DIRECTIONS
[1] In the passage about the Brighton pier, who designed the third suspension pier, the one at Seaview?
[2] Reproduce the part of the Brighton pier passage starting at "Brown had completed" and ending at "somewhat later (1877).".

READING PASSAGE
════════════════════
The pier was designed by Captain Sir Samuel Brown (1776-1852), who had established chainworks for the manufacture of wrought iron chains, first in London, then in Pontypridd, Wales. The chainworks supplied chains to the Royal Navy right into the 20th century. Brown was also the engineer for the first road iron chain suspension bridge in the country, Union Bridge (1820).
Brown had completed an earler iron chain suspension pier at Leith in Edinburgh, Scotland, in 1821 (destroyed by a storm in 1898). The third suspension pier used wire rather than iron bar. It was designed by Frank Caws for Seaview on the Isle of Wight, and was built somewhat later (1877).
The pier at Brighton was 345.6m long and 4m wide. It featured four spans of 77.7m. Four pairs of cast iron towers, each 7.6m high, with 3m wide openings for traffic, carried the eight suspension chains, four on each side. Check chains were added at a later date to try and reduce sway.
════════════════════
SOURCE MATERIAL
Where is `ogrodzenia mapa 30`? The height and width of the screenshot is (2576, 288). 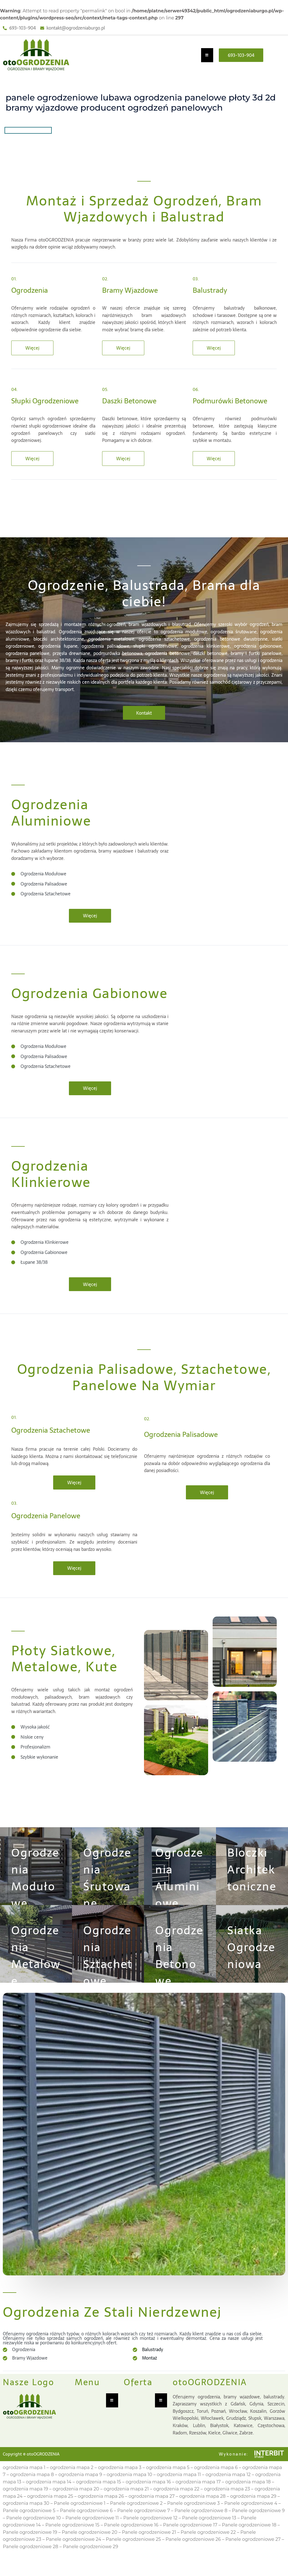 ogrodzenia mapa 30 is located at coordinates (26, 2518).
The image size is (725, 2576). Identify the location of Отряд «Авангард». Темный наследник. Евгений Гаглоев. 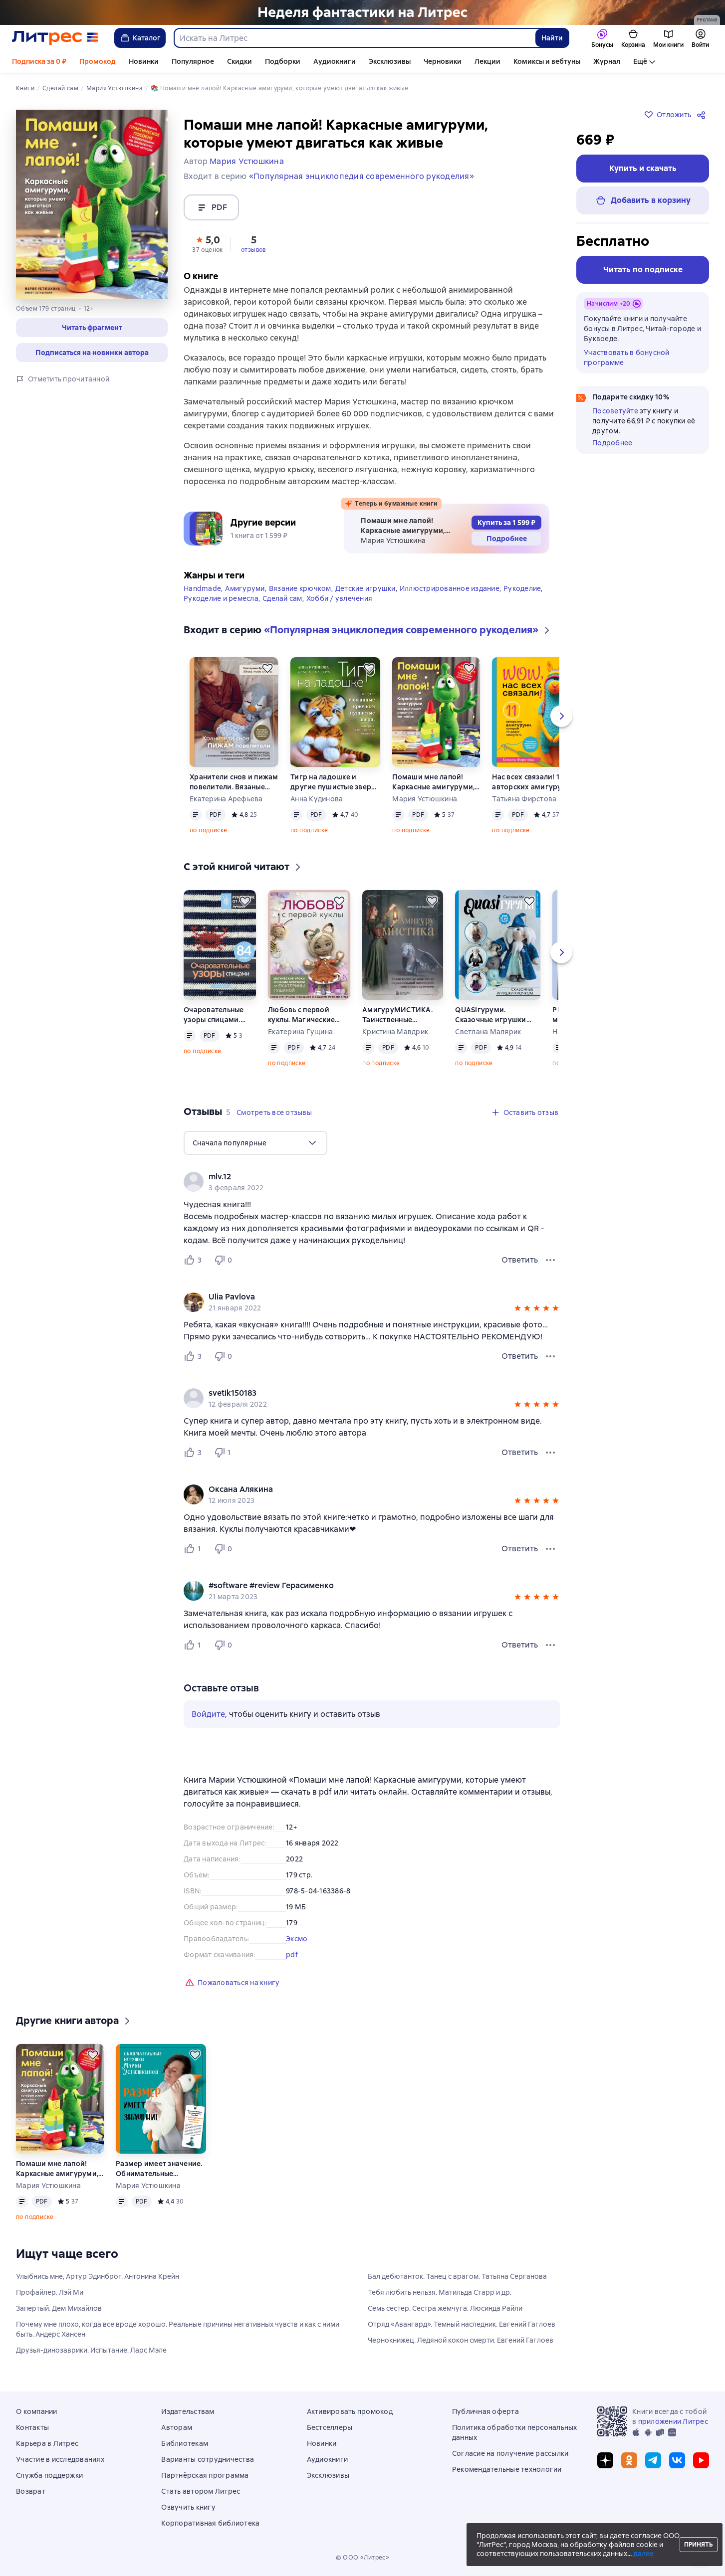
(461, 2324).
════════════════════
SOLVED PROBLEMS
[1] Frank Caws

[2]
Brown had completed an earler iron chain suspension pier at Leith in Edinburgh, Scotland, in 1821 (destroyed by a storm in 1898). The third suspension pier used wire rather than iron bar. It was designed by Frank Caws for Seaview on the Isle of Wight, and was built somewhat later (1877).